R. - Su questo tema abbiamo, da un lato, il supporto del presidente della Repubblica e, dall’altro lato, anche le parole dello stesso Pontefice rispetto alla dignità delle carceri. Ciò nonostante abbiamo un parlamento che - se mi si permette il termine - è stato “balbettante” nei provvedimenti. Qualche piccolissima cosa è stata fatta. Le intenzioni espresse dall’ultimo ministro della Giustizia, il ministro Severino, sono intenzioni largamente condivisibili. Ma i provvedimenti sono inadeguati rispetto alla gravità del problema. L’Italia continua a essere anche condannata in sede internazionale - dalla Corte di Strasburgo, la Corte per i diritti umani - per le strutturali deficienze del sistema detentivo e il suo sovraffollamento. Lacune che fanno sì che, a volte, le condizioni di detenzione diventino offensive della dignità delle persone che vi sono rinchiuse. Allora, bisogna intervenire riducendo i flussi in ingresso e riportando il carcere a quel termine “extrema ratio”. Poi, invece, si fanno sempre leggi che sembrano dare al carcere la prima scelta. Viene subito preferita questa misura. Io ricordo che il termine “extrema ratio” rispetto al carcere venne introdotto, nel suo intervento nel 1996, in un convegno proprio di Antigone, dal cardinale Martini che utilizzò questo tipo locuzione che poi molti hanno ripreso. Si deve quindi ridurre il ricorso al carcere, facilitare la possibilità per chi è meritevole delle misure alternative, abolendo la legge cosiddetta “ex Cirielli” - legge che dà l’impossibilità di concedere misure alternative a chi ha commesso più di un reato, a chi è stato recidivo - istituire un garante sulle condizioni di detenzione che sia anche di monitoraggio continuo e anche di supporto alla stessa amministrazione per affrontare i problemi strutturali.

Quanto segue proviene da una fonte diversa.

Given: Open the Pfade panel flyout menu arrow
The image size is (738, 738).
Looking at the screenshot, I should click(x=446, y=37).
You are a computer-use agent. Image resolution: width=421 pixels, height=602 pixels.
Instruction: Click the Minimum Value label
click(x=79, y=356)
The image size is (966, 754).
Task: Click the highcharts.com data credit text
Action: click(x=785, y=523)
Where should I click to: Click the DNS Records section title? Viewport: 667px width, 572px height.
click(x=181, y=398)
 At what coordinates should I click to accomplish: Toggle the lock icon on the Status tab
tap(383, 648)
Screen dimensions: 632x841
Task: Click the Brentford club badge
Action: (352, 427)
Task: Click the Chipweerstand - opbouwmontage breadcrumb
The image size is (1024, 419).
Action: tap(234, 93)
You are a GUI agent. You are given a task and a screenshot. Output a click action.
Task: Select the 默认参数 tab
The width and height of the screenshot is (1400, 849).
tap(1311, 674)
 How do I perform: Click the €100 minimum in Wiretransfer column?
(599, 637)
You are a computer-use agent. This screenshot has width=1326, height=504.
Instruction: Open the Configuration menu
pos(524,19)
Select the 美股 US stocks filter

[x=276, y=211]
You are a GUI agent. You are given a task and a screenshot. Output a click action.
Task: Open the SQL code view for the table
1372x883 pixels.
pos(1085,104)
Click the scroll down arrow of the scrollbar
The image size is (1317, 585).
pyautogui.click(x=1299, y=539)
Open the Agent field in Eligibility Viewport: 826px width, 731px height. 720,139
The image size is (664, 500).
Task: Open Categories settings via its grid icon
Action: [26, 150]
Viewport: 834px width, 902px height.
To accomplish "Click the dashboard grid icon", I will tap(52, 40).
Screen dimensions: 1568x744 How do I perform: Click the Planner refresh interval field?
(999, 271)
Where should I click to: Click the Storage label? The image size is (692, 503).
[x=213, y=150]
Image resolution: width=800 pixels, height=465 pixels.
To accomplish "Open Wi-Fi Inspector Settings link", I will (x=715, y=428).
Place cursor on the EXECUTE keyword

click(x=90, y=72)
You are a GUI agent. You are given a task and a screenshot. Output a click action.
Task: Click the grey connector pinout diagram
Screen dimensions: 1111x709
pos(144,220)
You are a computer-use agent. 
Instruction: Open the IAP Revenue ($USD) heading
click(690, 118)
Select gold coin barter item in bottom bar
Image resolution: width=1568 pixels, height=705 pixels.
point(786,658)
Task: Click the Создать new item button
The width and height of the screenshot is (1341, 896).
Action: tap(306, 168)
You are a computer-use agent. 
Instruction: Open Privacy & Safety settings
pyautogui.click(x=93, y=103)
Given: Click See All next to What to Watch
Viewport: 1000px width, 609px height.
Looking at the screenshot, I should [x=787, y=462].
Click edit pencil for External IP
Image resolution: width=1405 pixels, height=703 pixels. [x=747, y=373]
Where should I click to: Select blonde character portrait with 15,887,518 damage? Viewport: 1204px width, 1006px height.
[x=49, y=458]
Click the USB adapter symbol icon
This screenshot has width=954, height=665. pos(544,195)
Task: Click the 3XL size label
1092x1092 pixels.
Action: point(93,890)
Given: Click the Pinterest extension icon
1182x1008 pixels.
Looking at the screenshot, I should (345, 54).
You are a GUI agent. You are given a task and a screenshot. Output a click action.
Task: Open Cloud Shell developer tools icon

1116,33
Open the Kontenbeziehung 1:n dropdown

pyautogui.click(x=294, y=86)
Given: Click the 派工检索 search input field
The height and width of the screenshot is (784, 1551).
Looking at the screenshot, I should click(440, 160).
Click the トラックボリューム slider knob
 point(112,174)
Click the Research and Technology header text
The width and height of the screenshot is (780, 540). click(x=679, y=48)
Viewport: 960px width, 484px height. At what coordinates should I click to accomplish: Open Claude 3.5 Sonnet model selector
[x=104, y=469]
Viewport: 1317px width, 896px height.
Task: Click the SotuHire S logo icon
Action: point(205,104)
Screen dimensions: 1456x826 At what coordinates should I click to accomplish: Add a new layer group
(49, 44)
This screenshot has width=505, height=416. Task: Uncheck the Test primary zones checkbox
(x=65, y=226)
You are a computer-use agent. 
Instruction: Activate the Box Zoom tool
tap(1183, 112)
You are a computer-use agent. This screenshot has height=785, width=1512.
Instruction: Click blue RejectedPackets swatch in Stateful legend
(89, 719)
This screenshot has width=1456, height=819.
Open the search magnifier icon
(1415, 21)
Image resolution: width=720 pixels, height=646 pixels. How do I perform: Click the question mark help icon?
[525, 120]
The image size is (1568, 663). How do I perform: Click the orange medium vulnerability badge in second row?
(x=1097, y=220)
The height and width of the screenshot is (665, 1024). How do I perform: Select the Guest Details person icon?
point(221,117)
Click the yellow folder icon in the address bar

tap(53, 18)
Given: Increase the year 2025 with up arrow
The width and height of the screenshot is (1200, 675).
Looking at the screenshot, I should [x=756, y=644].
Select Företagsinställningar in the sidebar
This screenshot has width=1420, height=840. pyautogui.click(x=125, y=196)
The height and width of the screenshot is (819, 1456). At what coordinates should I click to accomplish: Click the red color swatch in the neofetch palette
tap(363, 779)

D. - Per ridurre il ricorso al carcere e anche per prevedere pene detentive meno severe, la terza proposta vuole modificare la legge sulle droghe…

R. – La legge sulle droghe, la cosiddetta legge “Fini-Giovanardi”, è una delle leggi che determina molta carcerazione e la determina perché assume, al suo interno, una categoria indistinta che mette insieme coloro che coltivano piantine per uso personale, coloro che detengono droghe, coloro che invece spacciano, coloro che fanno traffico, i narcotrafficanti. Cioè, mette insieme una serie di comportamenti assolutamente non assimilabili e li mette insieme in una logica penalizzante. Allora, per noi, il primo punto è togliere quello che la legge stessa definisce “fatti di lieve entità” e trattarli a parte con forme non detentive. Il secondo punto è depenalizzare l’uso farmacologico delle droghe perché altrimenti, in Italia, abbiamo anche la situazione in cui persone devono ricorrere a cure all’estero proprio perché da noi tutto è totalmente bloccato. Il terzo punto è non interrompere, con la detenzione, coloro che stanno facendo un percorso di disintossicazione.